▶ _Data to process_
————

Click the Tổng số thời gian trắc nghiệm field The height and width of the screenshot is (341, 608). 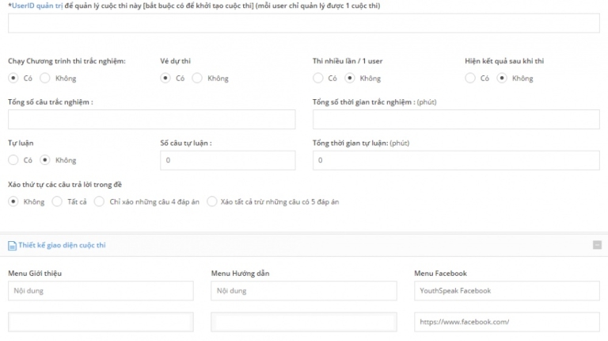456,119
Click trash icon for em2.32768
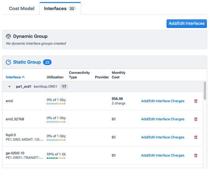The image size is (209, 170). pyautogui.click(x=196, y=119)
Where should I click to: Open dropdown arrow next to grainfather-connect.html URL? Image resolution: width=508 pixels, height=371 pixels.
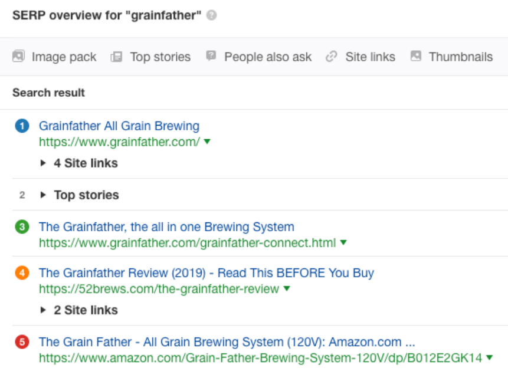click(343, 242)
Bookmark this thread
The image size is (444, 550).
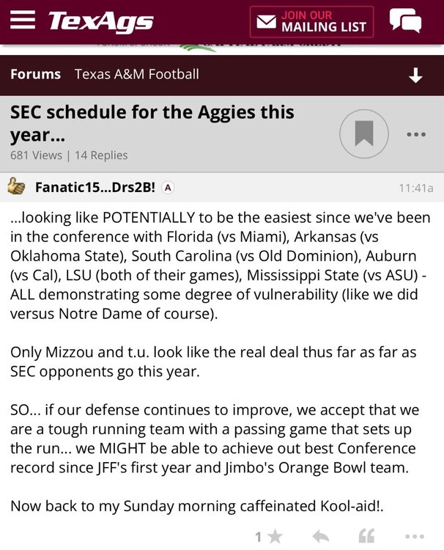point(363,134)
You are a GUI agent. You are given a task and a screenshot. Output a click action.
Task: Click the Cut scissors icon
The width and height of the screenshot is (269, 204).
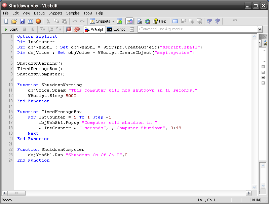coord(48,21)
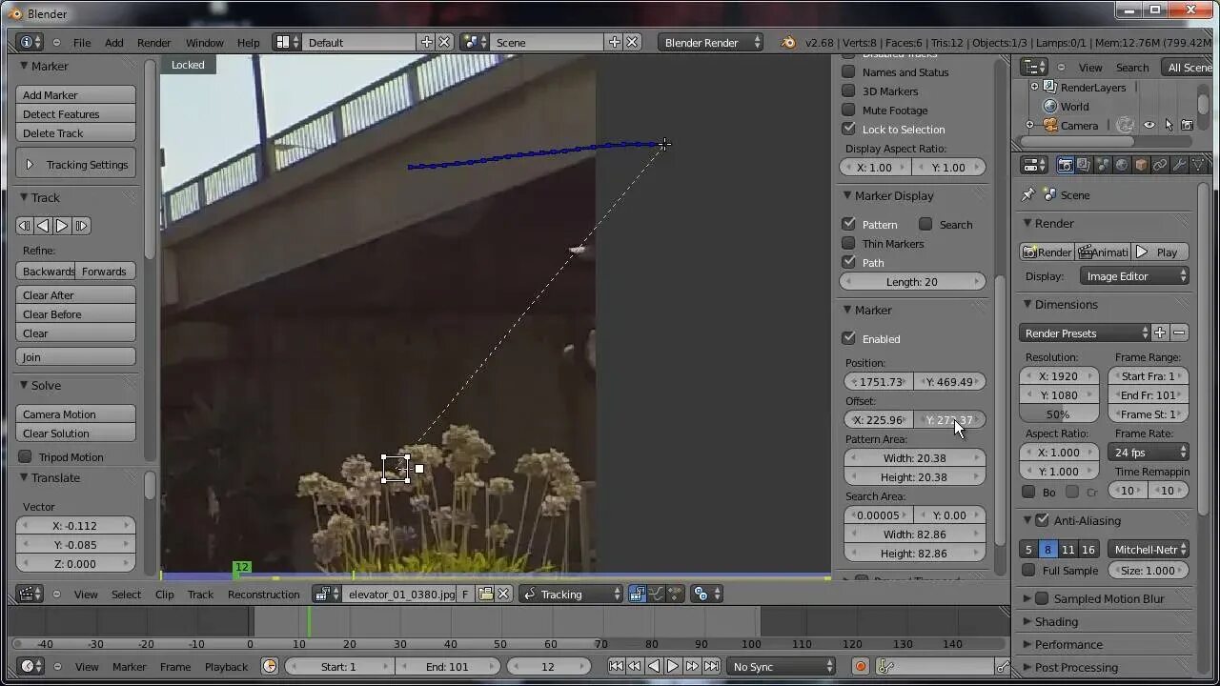The image size is (1220, 686).
Task: Jump to the last frame using the timeline control
Action: [x=713, y=666]
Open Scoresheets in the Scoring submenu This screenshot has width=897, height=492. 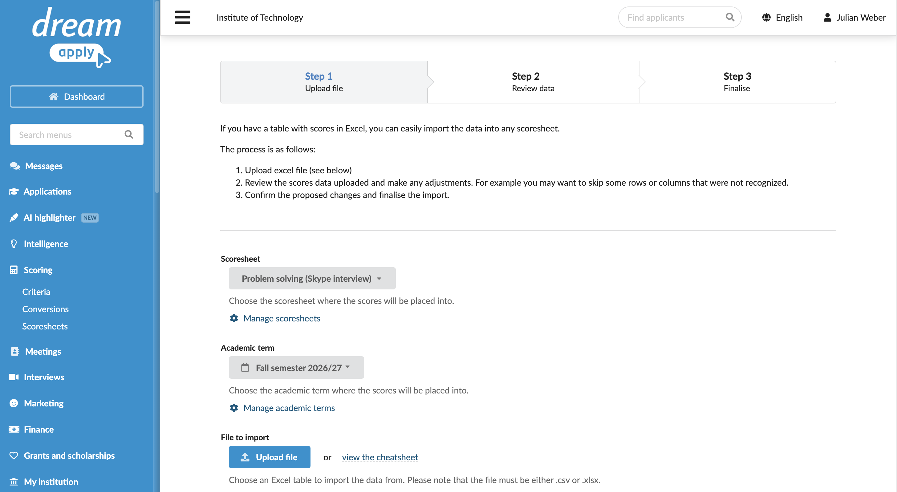(45, 326)
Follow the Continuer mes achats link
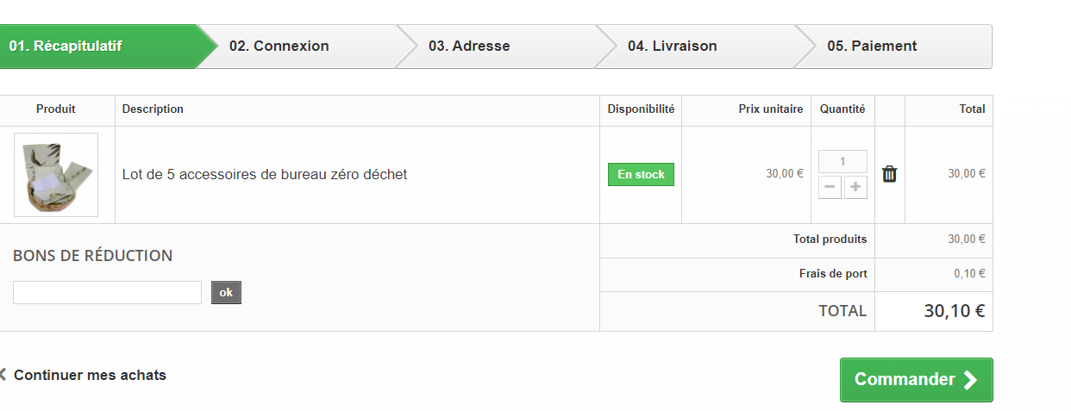1071x411 pixels. tap(90, 375)
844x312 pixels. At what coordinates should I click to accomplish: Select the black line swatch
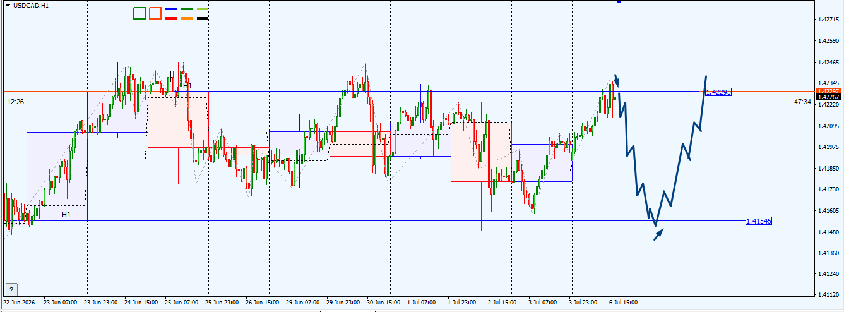pyautogui.click(x=203, y=18)
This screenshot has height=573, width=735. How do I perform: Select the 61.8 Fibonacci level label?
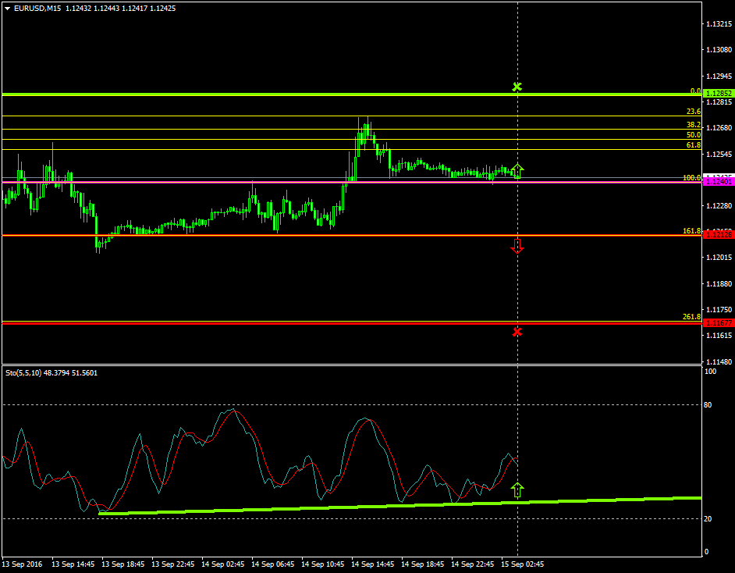(693, 145)
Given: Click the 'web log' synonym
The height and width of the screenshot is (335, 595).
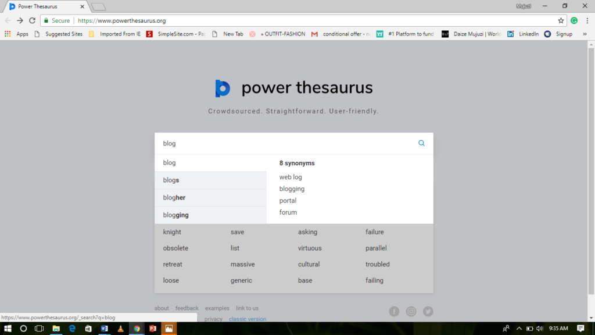Looking at the screenshot, I should [291, 177].
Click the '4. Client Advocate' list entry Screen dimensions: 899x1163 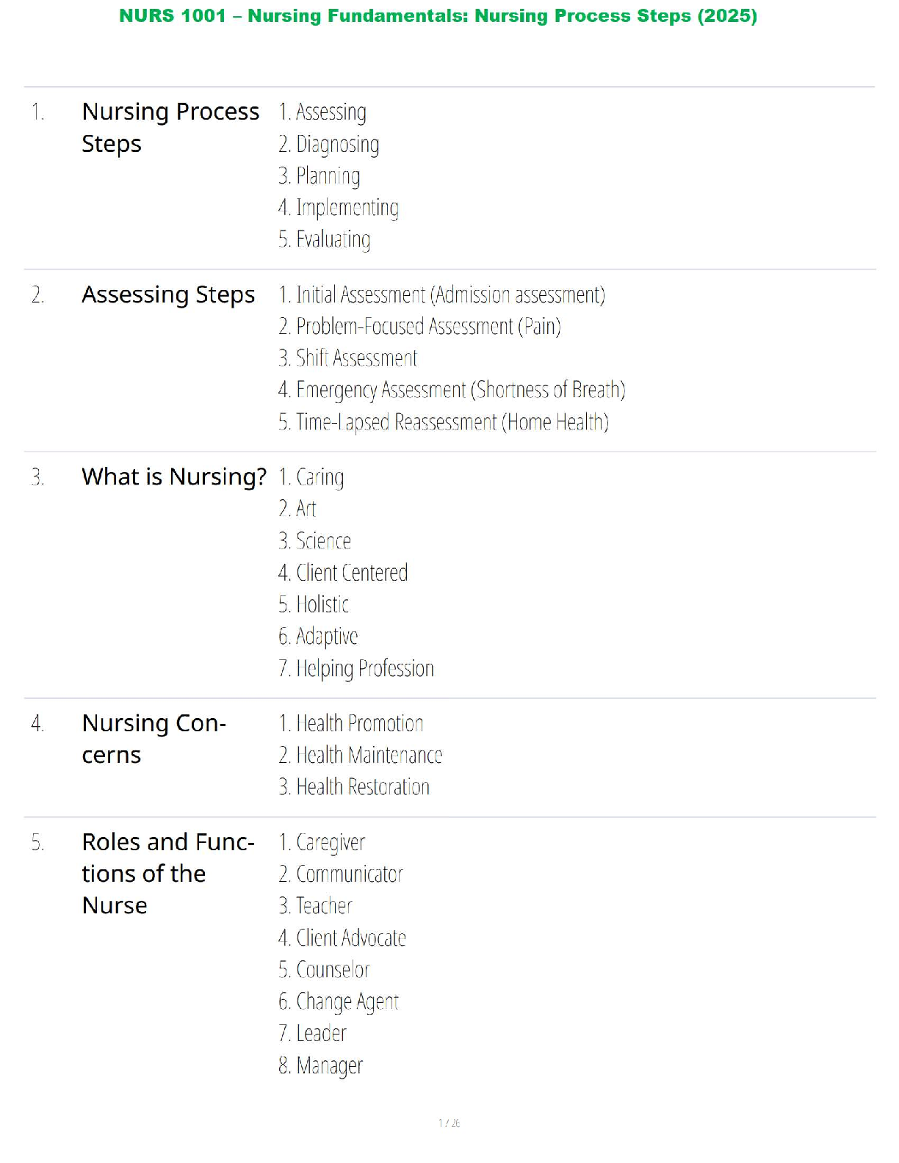(342, 938)
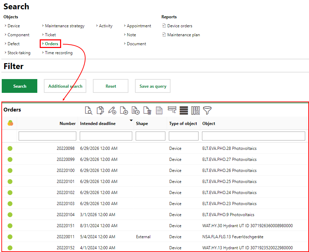This screenshot has height=252, width=309.
Task: Select order 20220011 status dot
Action: click(x=10, y=237)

————

▶ _Exercise details_
Gather every line above that contains the word "icon" and copy each one in full. Case counts.

▶ _Response to this task_
Click trash icon for em2.32768
Task: Click the Cut scissors icon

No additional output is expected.